### Stored data
==================================================
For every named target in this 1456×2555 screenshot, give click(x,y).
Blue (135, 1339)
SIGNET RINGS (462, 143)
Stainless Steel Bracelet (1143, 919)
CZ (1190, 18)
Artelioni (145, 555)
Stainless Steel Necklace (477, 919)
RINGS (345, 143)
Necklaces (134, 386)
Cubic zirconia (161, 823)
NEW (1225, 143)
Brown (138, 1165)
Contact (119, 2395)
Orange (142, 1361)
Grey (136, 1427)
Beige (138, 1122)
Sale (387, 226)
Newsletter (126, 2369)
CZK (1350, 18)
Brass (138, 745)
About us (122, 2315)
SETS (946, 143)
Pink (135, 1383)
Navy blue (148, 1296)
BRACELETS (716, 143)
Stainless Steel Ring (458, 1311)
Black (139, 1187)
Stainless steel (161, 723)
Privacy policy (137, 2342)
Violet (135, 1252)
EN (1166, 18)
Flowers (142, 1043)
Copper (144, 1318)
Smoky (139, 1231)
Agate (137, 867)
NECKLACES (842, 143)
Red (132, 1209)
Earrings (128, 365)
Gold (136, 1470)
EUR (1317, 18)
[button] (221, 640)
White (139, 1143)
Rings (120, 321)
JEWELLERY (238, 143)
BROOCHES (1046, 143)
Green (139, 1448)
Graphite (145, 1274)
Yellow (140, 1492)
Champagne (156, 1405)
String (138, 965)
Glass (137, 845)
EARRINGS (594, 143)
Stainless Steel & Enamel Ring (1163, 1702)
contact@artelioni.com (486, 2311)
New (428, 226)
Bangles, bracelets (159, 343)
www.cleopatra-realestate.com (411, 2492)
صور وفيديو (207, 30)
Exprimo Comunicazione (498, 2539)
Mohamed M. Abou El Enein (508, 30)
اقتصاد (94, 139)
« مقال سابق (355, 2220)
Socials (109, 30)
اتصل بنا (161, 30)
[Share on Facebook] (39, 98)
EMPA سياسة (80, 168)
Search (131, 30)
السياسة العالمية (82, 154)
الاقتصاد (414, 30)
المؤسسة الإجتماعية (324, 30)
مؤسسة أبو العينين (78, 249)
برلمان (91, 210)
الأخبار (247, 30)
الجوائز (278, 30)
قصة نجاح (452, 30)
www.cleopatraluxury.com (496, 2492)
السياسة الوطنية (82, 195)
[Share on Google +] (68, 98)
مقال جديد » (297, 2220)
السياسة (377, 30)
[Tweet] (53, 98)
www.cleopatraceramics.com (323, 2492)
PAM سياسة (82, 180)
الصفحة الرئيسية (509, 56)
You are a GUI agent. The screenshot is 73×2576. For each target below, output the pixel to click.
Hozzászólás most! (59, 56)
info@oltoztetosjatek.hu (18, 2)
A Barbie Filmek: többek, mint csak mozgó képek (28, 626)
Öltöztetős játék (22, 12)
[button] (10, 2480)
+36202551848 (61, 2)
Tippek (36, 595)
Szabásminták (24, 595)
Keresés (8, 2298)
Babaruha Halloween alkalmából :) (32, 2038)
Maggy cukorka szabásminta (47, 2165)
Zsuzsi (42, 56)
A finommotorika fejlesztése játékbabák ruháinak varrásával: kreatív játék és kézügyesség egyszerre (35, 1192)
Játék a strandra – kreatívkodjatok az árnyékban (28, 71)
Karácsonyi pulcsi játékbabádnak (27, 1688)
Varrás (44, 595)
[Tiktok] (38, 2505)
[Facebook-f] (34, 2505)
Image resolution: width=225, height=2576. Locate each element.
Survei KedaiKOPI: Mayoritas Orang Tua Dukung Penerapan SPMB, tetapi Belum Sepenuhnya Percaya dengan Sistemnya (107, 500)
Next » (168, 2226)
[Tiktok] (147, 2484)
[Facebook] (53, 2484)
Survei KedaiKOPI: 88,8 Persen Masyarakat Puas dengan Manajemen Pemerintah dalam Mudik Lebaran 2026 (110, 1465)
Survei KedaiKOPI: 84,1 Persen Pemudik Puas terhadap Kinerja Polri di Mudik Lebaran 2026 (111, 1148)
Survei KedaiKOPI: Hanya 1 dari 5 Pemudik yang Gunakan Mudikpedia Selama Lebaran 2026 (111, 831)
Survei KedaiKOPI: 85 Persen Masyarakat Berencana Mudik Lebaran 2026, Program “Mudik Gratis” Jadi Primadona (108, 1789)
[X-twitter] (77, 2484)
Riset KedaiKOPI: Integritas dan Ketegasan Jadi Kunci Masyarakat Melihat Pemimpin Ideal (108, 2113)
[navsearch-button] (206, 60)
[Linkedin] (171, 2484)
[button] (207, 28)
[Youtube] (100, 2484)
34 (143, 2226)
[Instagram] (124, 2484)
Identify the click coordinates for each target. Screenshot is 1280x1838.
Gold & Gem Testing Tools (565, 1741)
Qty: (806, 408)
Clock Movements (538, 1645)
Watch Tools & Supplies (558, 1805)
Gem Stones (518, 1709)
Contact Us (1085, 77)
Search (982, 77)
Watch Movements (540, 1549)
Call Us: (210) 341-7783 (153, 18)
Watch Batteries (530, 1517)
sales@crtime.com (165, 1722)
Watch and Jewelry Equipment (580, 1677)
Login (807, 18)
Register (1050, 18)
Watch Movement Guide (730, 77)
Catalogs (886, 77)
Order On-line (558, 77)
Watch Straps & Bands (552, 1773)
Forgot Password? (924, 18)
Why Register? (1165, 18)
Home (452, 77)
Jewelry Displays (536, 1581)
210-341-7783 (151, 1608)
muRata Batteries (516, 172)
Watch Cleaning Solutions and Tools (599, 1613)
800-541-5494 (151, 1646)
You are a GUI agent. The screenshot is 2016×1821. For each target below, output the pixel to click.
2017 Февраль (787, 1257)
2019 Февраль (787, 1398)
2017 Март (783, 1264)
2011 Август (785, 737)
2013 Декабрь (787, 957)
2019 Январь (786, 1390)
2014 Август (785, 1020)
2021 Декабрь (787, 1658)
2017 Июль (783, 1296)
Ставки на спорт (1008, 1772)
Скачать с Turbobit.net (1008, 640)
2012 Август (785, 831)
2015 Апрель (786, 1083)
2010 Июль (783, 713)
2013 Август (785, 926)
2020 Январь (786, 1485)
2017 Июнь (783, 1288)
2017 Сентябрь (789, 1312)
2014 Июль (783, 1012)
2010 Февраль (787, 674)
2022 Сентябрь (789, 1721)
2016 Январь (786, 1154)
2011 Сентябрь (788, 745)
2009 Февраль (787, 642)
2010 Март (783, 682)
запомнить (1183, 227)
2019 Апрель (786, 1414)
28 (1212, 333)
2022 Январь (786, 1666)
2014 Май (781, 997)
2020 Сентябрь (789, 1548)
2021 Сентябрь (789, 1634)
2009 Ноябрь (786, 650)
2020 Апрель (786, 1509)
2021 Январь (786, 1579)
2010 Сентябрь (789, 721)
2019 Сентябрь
==================================================
### Assigned task
Word for word, write out each entry shown above.

### Your solution
For every named target in this 1456×2555 screenshot, give click(x,y).
Blue (135, 1339)
SIGNET RINGS (462, 143)
Stainless Steel Bracelet (1143, 919)
CZ (1190, 18)
Artelioni (145, 555)
Stainless Steel Necklace (477, 919)
RINGS (345, 143)
Necklaces (134, 386)
Cubic zirconia (161, 823)
NEW (1225, 143)
Brown (138, 1165)
Contact (119, 2395)
Orange (142, 1361)
Grey (136, 1427)
Beige (138, 1122)
Sale (387, 226)
Newsletter (126, 2369)
CZK (1350, 18)
Brass (138, 745)
About us (122, 2315)
SETS (946, 143)
Pink (135, 1383)
Navy blue (148, 1296)
BRACELETS (716, 143)
Stainless Steel Ring (458, 1311)
Black (139, 1187)
Stainless steel (161, 723)
Privacy policy (137, 2342)
Violet (135, 1252)
EN (1166, 18)
Flowers (142, 1043)
Copper (144, 1318)
Smoky (139, 1231)
Agate (137, 867)
NECKLACES (842, 143)
Red (132, 1209)
Earrings (128, 365)
Gold (136, 1470)
EUR (1317, 18)
[button] (221, 640)
White (139, 1143)
Rings (120, 321)
JEWELLERY (238, 143)
BROOCHES (1046, 143)
Green (139, 1448)
Graphite (145, 1274)
Yellow (140, 1492)
Champagne (156, 1405)
String (138, 965)
Glass (137, 845)
EARRINGS (594, 143)
Stainless Steel & Enamel Ring (1163, 1702)
contact@artelioni.com (486, 2311)
New (428, 226)
Bangles, bracelets (159, 343)
www.cleopatra-realestate.com (411, 2492)
صور وفيديو (207, 30)
Exprimo Comunicazione (498, 2539)
Mohamed M. Abou El Enein (508, 30)
اقتصاد (94, 139)
« مقال سابق (355, 2220)
Socials (109, 30)
اتصل بنا (161, 30)
[Share on Facebook] (39, 98)
EMPA سياسة (80, 168)
Search (131, 30)
السياسة العالمية (82, 154)
الاقتصاد (414, 30)
المؤسسة الإجتماعية (324, 30)
مؤسسة أبو العينين (78, 249)
برلمان (91, 210)
الأخبار (247, 30)
الجوائز (278, 30)
قصة نجاح (452, 30)
www.cleopatraluxury.com (496, 2492)
السياسة الوطنية (82, 195)
[Share on Google +] (68, 98)
مقال جديد » (297, 2220)
السياسة (377, 30)
[Tweet] (53, 98)
www.cleopatraceramics.com (323, 2492)
PAM سياسة (82, 180)
الصفحة الرئيسية (509, 56)
You are a GUI agent. The screenshot is 73×2576. For each target below, output the pixel to click.
Hozzászólás most! (59, 56)
info@oltoztetosjatek.hu (18, 2)
A Barbie Filmek: többek, mint csak mozgó képek (28, 626)
Öltöztetős játék (22, 12)
[button] (10, 2480)
+36202551848 (61, 2)
Tippek (36, 595)
Szabásminták (24, 595)
Keresés (8, 2298)
Babaruha Halloween alkalmából :) (32, 2038)
Maggy cukorka szabásminta (47, 2165)
Zsuzsi (42, 56)
A finommotorika fejlesztése játékbabák ruháinak varrásával: kreatív játék és kézügyesség egyszerre (35, 1192)
Játék a strandra – kreatívkodjatok az árnyékban (28, 71)
Karácsonyi pulcsi játékbabádnak (27, 1688)
Varrás (44, 595)
[Tiktok] (38, 2505)
[Facebook-f] (34, 2505)
Image resolution: width=225, height=2576. Locate each element.
Survei KedaiKOPI: Mayoritas Orang Tua Dukung Penerapan SPMB, tetapi Belum Sepenuhnya Percaya dengan Sistemnya (107, 500)
Next » (168, 2226)
[Tiktok] (147, 2484)
[Facebook] (53, 2484)
Survei KedaiKOPI: 88,8 Persen Masyarakat Puas dengan Manajemen Pemerintah dalam Mudik Lebaran 2026 (110, 1465)
Survei KedaiKOPI: 84,1 Persen Pemudik Puas terhadap Kinerja Polri di Mudik Lebaran 2026 (111, 1148)
Survei KedaiKOPI: Hanya 1 dari 5 Pemudik yang Gunakan Mudikpedia Selama Lebaran 2026 (111, 831)
Survei KedaiKOPI: 85 Persen Masyarakat Berencana Mudik Lebaran 2026, Program “Mudik Gratis” Jadi Primadona (108, 1789)
[X-twitter] (77, 2484)
Riset KedaiKOPI: Integritas dan Ketegasan Jadi Kunci Masyarakat Melihat Pemimpin Ideal (108, 2113)
[navsearch-button] (206, 60)
[Linkedin] (171, 2484)
[button] (207, 28)
[Youtube] (100, 2484)
34 (143, 2226)
[Instagram] (124, 2484)
Identify the click coordinates for each target. Screenshot is 1280x1838.
Gold & Gem Testing Tools (565, 1741)
Qty: (806, 408)
Clock Movements (538, 1645)
Watch Tools & Supplies (558, 1805)
Gem Stones (518, 1709)
Contact Us (1085, 77)
Search (982, 77)
Watch Movements (540, 1549)
Call Us: (210) 341-7783 (153, 18)
Watch Batteries (530, 1517)
sales@crtime.com (165, 1722)
Watch and Jewelry Equipment (580, 1677)
Login (807, 18)
Register (1050, 18)
Watch Movement Guide (730, 77)
Catalogs (886, 77)
Order On-line (558, 77)
Watch Straps & Bands (552, 1773)
Forgot Password? (924, 18)
Why Register? (1165, 18)
Home (452, 77)
Jewelry Displays (536, 1581)
210-341-7783 (151, 1608)
muRata Batteries (516, 172)
Watch Cleaning Solutions and Tools (599, 1613)
800-541-5494 (151, 1646)
You are a GUI agent. The screenshot is 2016×1821. For each target below, output the pixel to click.
2017 Февраль (787, 1257)
2019 Февраль (787, 1398)
2017 Март (783, 1264)
2011 Август (785, 737)
2013 Декабрь (787, 957)
2019 Январь (786, 1390)
2014 Август (785, 1020)
2021 Декабрь (787, 1658)
2017 Июль (783, 1296)
Ставки на спорт (1008, 1772)
Скачать с Turbobit.net (1008, 640)
2012 Август (785, 831)
2015 Апрель (786, 1083)
2010 Июль (783, 713)
2013 Август (785, 926)
2020 Январь (786, 1485)
2017 Июнь (783, 1288)
2017 Сентябрь (789, 1312)
2014 Июль (783, 1012)
2010 Февраль (787, 674)
2022 Сентябрь (789, 1721)
2016 Январь (786, 1154)
2011 Сентябрь (788, 745)
2009 Февраль (787, 642)
2010 Март (783, 682)
запомнить (1183, 227)
2019 Апрель (786, 1414)
28 (1212, 333)
2022 Январь (786, 1666)
2014 Май (781, 997)
2020 Сентябрь (789, 1548)
2021 Сентябрь (789, 1634)
2009 Ноябрь (786, 650)
2020 Апрель (786, 1509)
2021 Январь (786, 1579)
2010 Сентябрь (789, 721)
2019 Сентябрь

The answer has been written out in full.